Reading passage ::
WASHINGTON, D.C. – Representatives Bob Latta, R-Bowling Green, and Robin Kelly (D-IL2) re-introduced the bipartisan Supporting Best Practices for Healthy Moms Act, a bill aimed at reducing maternal deaths in the United States. Senators Pat Toomey (R-PA) and Sherrod Brown (D-OH) introduced companion legislation in the U.S. Senate.
The Supporting Best Practices for Healthy Moms Act would help improve health outcomes for pregnant women enrolled in Medicaid by establishing best practices for maternal care providers and increasing information and resources to better monitor and treat at-risk pregnancies.
“I am proud to partner with Representatives Robin Kelly and Senators Pat Toomey and Sherrod Brown to lead bipartisan legislation that will make significant strides to help states and health care providers save the lives of expecting mothers,” Latta said. “The Centers for Disease Control and Prevention has determined that two-thirds of deaths during pregnancy and childbirth are preventable. We can and must do more so that no one else is losing their life during pregnancy and childbirth. The Supporting Best Practices for Healthy Moms Act will help save lives by ensuring all expecting mothers have the care and resources they need to have a safe pregnancy.”
“It’s clear that we can and must do more to protect mothers’ lives,” Kelly said. “The time has come for action, and the Supporting Best Practices for Healthy Moms Act is an important step. We’ve already lost too many mothers to this crisis. It’s incumbent upon us to honor their lives with meaningful legislation that will prevent another mother from needlessly dying or another family from being torn apart.”

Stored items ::
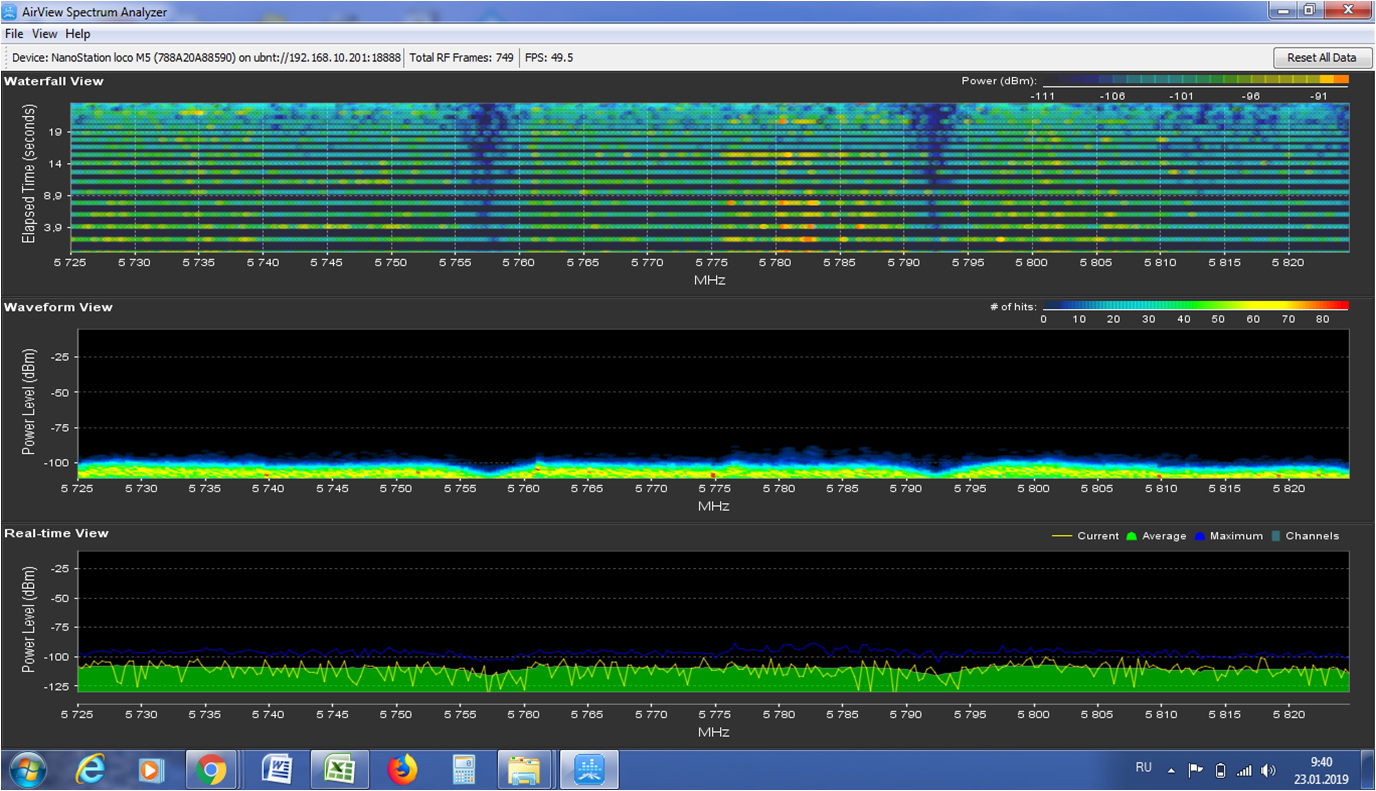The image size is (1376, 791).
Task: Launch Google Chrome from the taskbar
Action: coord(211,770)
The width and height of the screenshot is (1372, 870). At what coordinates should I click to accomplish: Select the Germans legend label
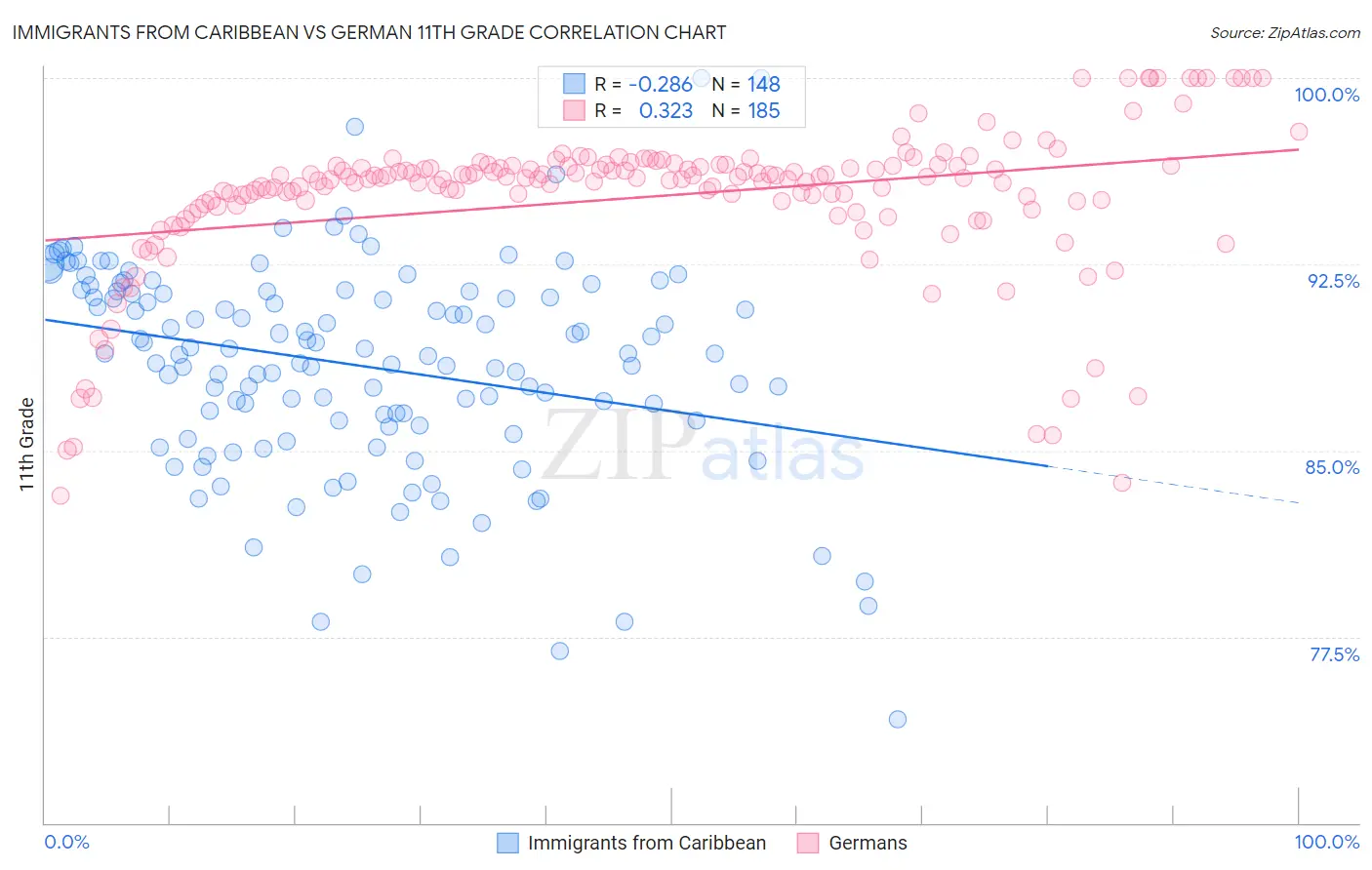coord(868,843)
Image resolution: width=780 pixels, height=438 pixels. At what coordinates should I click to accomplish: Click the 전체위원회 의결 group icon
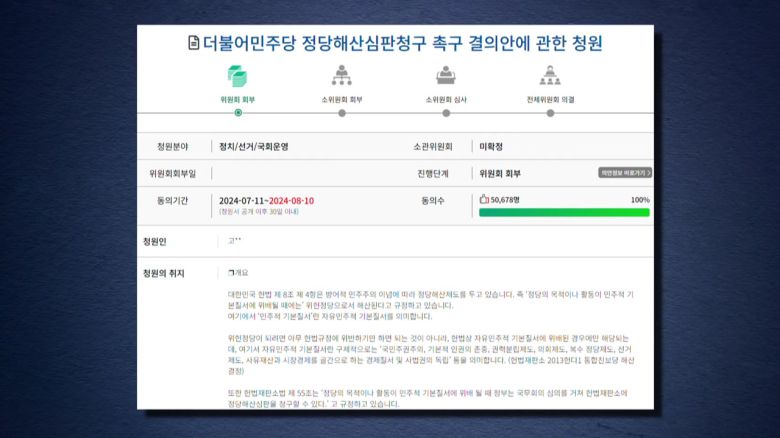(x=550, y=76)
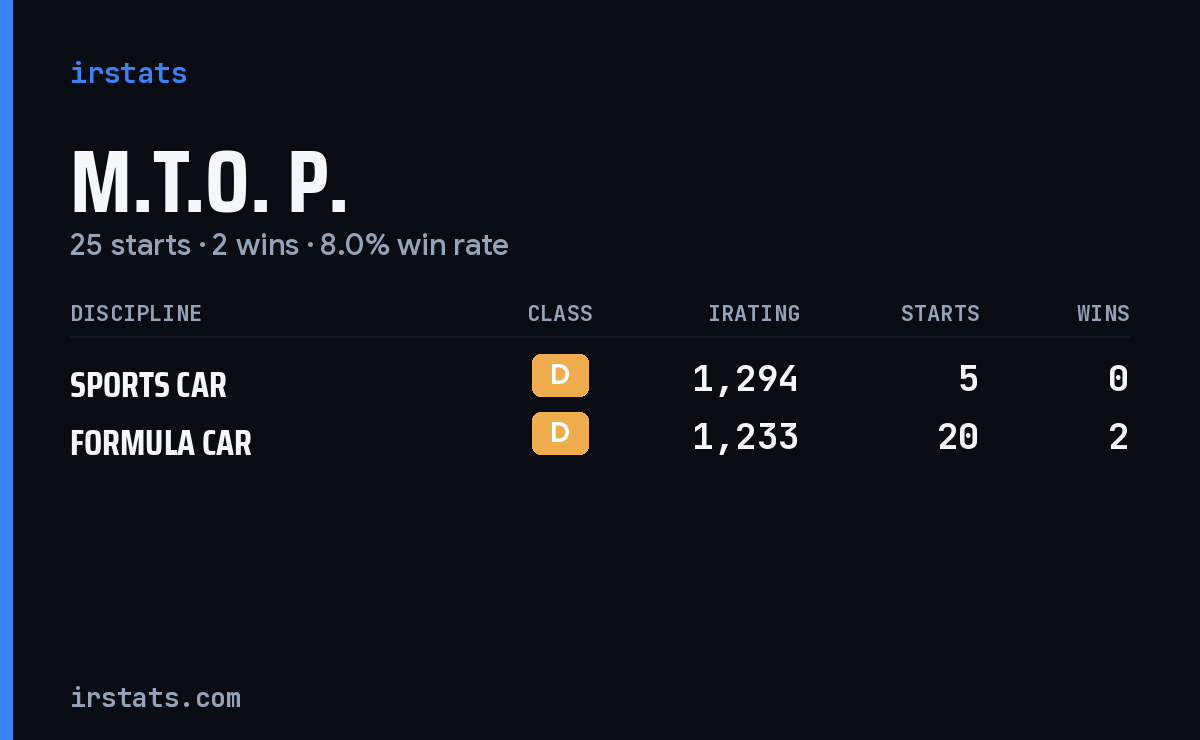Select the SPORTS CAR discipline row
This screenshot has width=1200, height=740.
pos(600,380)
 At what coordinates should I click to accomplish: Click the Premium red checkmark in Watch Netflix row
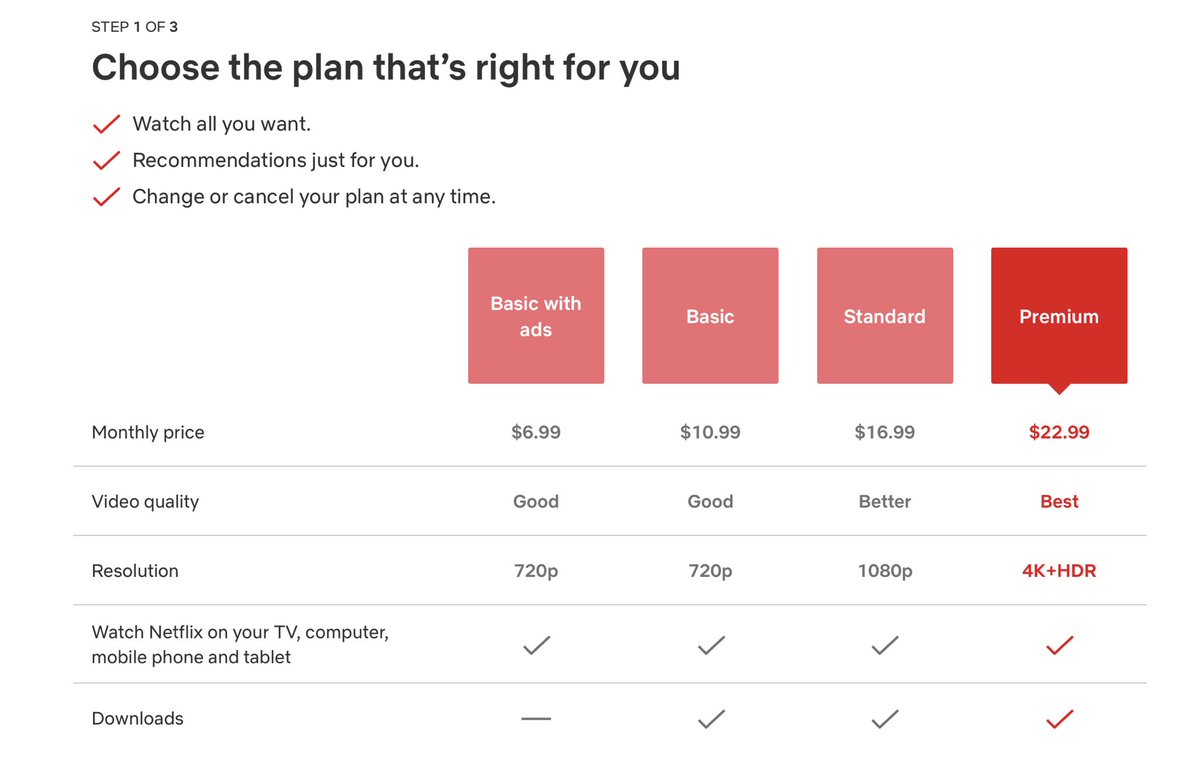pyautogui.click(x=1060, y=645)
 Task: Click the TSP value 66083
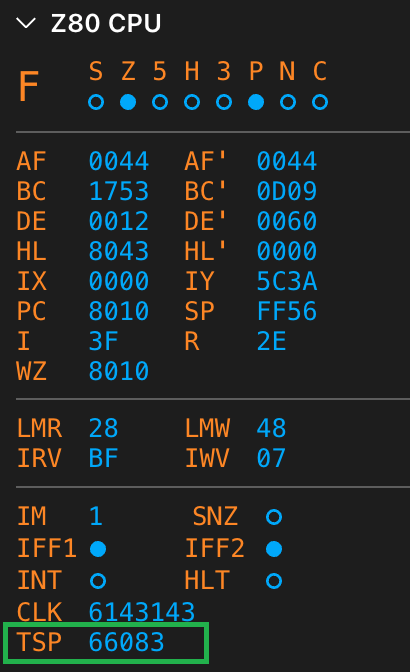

Things to do ::
- 1) In the Healthy Moms Act article, which two senators introduced companion legislation in the U.S. Senate?
- 2) Please reproduce word for word the part of the Healthy Moms Act article from "The Supporting Best Practices for Healthy Moms Act would" up to and including "treat at-risk pregnancies.".

List of answers ::
- 1) Pat Toomey and Sherrod Brown.

- 2)
The Supporting Best Practices for Healthy Moms Act would help improve health outcomes for pregnant women enrolled in Medicaid by establishing best practices for maternal care providers and increasing information and resources to better monitor and treat at-risk pregnancies.